#### [TASK INSTRUCTIONS]
Give the data back exactly as it stands.

#### [RECORDS SHOWN]
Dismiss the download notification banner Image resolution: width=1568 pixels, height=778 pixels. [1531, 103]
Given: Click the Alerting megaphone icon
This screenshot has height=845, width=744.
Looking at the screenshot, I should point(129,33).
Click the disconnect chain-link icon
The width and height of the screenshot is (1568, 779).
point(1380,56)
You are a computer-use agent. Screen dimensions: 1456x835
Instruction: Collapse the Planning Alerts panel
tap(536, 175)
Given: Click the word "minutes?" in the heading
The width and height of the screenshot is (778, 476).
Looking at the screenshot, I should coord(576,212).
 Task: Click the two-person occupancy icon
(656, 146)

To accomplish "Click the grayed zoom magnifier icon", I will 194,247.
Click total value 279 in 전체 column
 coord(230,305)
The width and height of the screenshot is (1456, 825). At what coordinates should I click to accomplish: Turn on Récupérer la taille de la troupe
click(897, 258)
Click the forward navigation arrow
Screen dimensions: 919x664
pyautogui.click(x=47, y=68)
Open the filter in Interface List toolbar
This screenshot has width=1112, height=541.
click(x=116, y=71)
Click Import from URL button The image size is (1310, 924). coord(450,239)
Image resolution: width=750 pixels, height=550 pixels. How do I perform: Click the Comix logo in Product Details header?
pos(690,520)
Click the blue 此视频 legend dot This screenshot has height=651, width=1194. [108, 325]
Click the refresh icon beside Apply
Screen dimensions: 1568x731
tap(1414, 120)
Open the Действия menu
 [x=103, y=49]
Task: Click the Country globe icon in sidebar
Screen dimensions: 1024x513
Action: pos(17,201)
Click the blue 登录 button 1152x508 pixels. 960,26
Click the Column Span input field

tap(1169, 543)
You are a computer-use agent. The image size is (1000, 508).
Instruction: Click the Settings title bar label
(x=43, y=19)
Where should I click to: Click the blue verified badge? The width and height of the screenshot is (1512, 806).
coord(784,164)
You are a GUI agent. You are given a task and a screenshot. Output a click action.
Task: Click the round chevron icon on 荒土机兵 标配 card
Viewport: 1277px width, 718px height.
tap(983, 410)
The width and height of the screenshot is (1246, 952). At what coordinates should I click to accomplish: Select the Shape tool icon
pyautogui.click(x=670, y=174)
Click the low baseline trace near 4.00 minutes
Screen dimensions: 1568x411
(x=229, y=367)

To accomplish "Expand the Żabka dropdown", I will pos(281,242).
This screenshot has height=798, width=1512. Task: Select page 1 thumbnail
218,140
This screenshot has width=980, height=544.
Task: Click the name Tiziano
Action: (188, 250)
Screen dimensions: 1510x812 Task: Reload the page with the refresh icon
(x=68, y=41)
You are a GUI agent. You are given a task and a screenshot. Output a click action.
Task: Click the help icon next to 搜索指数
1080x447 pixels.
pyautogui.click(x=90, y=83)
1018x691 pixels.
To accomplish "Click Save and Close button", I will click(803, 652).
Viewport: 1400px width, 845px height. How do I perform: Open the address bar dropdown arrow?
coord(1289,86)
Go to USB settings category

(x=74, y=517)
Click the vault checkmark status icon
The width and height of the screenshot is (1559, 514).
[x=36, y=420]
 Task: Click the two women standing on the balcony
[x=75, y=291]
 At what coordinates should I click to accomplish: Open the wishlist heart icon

#### [RESULT OF THE EXERCISE]
Dismiss the download notification banner Image resolution: width=1568 pixels, height=778 pixels. [1531, 103]
Given: Click the Alerting megaphone icon
This screenshot has height=845, width=744.
Looking at the screenshot, I should point(129,33).
Click the disconnect chain-link icon
The width and height of the screenshot is (1568, 779).
point(1380,56)
You are a computer-use agent. Screen dimensions: 1456x835
Instruction: Collapse the Planning Alerts panel
tap(536, 175)
Given: Click the word "minutes?" in the heading
The width and height of the screenshot is (778, 476).
Looking at the screenshot, I should coord(576,212).
 Task: Click the two-person occupancy icon
(656, 146)

To accomplish "Click the grayed zoom magnifier icon", I will 194,247.
Click total value 279 in 전체 column
 coord(230,305)
The width and height of the screenshot is (1456, 825). At what coordinates should I click to accomplish: Turn on Récupérer la taille de la troupe
click(897, 258)
Click the forward navigation arrow
Screen dimensions: 919x664
pyautogui.click(x=47, y=68)
Open the filter in Interface List toolbar
This screenshot has width=1112, height=541.
click(x=116, y=71)
Click Import from URL button The image size is (1310, 924). coord(450,239)
Image resolution: width=750 pixels, height=550 pixels. How do I perform: Click the Comix logo in Product Details header?
pos(690,520)
Click the blue 此视频 legend dot This screenshot has height=651, width=1194. [108, 325]
Click the refresh icon beside Apply
Screen dimensions: 1568x731
tap(1414, 120)
Open the Действия menu
 [x=103, y=49]
Task: Click the Country globe icon in sidebar
Screen dimensions: 1024x513
Action: pos(17,201)
Click the blue 登录 button 1152x508 pixels. 960,26
Click the Column Span input field

tap(1169, 543)
You are a computer-use agent. The image size is (1000, 508).
Instruction: Click the Settings title bar label
(x=43, y=19)
Where should I click to: Click the blue verified badge? The width and height of the screenshot is (1512, 806).
coord(784,164)
You are a GUI agent. You are given a task and a screenshot. Output a click action.
Task: Click the round chevron icon on 荒土机兵 标配 card
Viewport: 1277px width, 718px height.
tap(983, 410)
The width and height of the screenshot is (1246, 952). At what coordinates should I click to accomplish: Select the Shape tool icon
pyautogui.click(x=670, y=174)
Click the low baseline trace near 4.00 minutes
Screen dimensions: 1568x411
(x=229, y=367)

To accomplish "Expand the Żabka dropdown", I will pos(281,242).
This screenshot has height=798, width=1512. Task: Select page 1 thumbnail
218,140
This screenshot has width=980, height=544.
Task: Click the name Tiziano
Action: (188, 250)
Screen dimensions: 1510x812 Task: Reload the page with the refresh icon
(x=68, y=41)
You are a GUI agent. You are given a task and a screenshot. Output a click action.
Task: Click the help icon next to 搜索指数
1080x447 pixels.
pyautogui.click(x=90, y=83)
1018x691 pixels.
To accomplish "Click Save and Close button", I will click(803, 652).
Viewport: 1400px width, 845px height. How do I perform: Open the address bar dropdown arrow?
coord(1289,86)
Go to USB settings category

(x=74, y=517)
Click the vault checkmark status icon
The width and height of the screenshot is (1559, 514).
[x=36, y=420]
 Task: Click the two women standing on the balcony
[x=75, y=291]
 At what coordinates should I click to accomplish: Open the wishlist heart icon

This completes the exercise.